Extrait fourni:
%%
Enda Kenny, 2012
1916-2016, il y a un siècle débutait « l’épopée » nationaliste irlandaise vers l’indépendance. Quelle meilleure raison pour prendre le temps de découvrir, ou de redécouvrir ce petit Etat celte et toute la singularité de son parcours ? C’est ce à quoi nous invite Alexandra Slaby, maitre de conférence en anglais à l’Université de Caen et spécialiste de culture irlandaise (thèse d’Etat soutenue en 2003 sur l’Etat et la culture en Irlande). Si cet ouvrage n’est pas la première histoire générale proposée en langue française, celle-ci se donne pour objectif d’apporter aux lecteurs, selon les propres mots de l’auteure, les avancées de l’historiographie irlandaise contemporaine, postrévisioniste.
%%
Consignes:
(a) Reproduisez fidèlement le passage de l’extrait sur l’histoire de l’Irlande allant de « Enda Kenny, 2012 » jusqu’à « irlandaise contemporaine, postrévisioniste. » inclus.
(b) D’après l’extrait sur l’histoire de l’Irlande, dans quelle université Alexandra Slaby enseigne-t-elle ?

Section des données:
%%
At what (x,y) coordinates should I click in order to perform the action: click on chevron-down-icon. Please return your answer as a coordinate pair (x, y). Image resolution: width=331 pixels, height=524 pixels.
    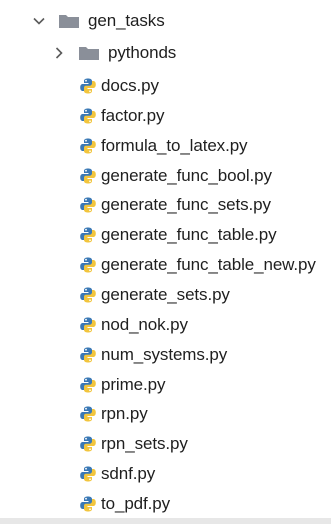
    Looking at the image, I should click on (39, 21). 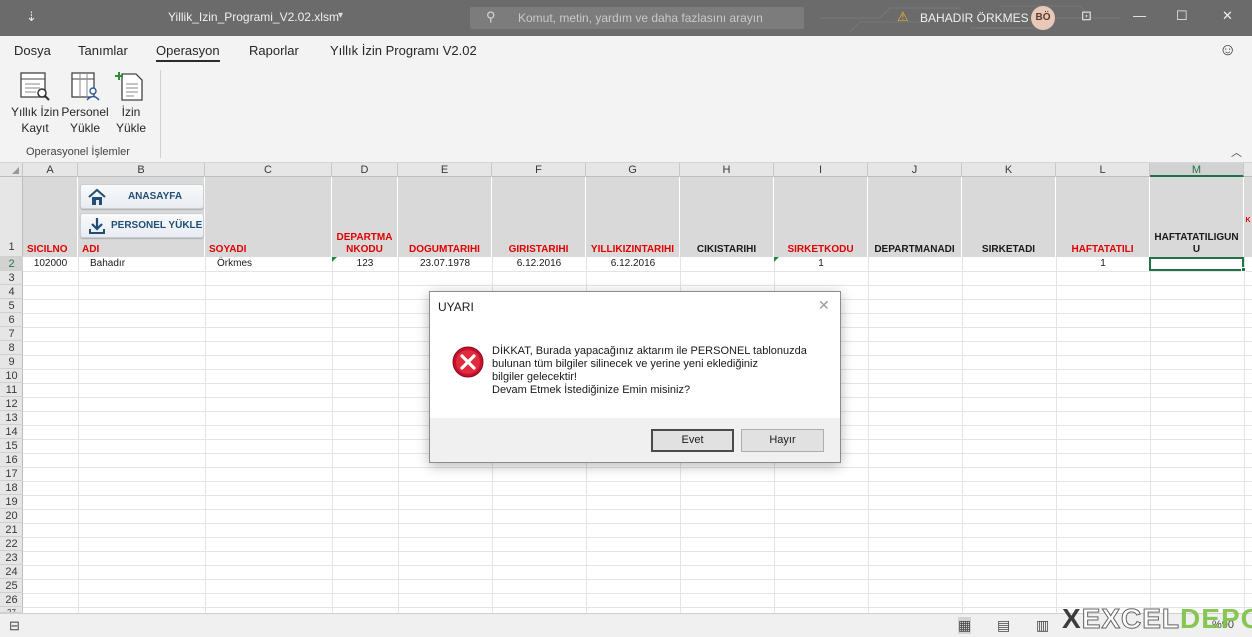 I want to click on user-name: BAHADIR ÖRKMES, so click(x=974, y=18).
%%
Réponses:
(a)
Enda Kenny, 2012
1916-2016, il y a un siècle débutait « l’épopée » nationaliste irlandaise vers l’indépendance. Quelle meilleure raison pour prendre le temps de découvrir, ou de redécouvrir ce petit Etat celte et toute la singularité de son parcours ? C’est ce à quoi nous invite Alexandra Slaby, maitre de conférence en anglais à l’Université de Caen et spécialiste de culture irlandaise (thèse d’Etat soutenue en 2003 sur l’Etat et la culture en Irlande). Si cet ouvrage n’est pas la première histoire générale proposée en langue française, celle-ci se donne pour objectif d’apporter aux lecteurs, selon les propres mots de l’auteure, les avancées de l’historiographie irlandaise contemporaine, postrévisioniste.

(b) À l’Université de Caen.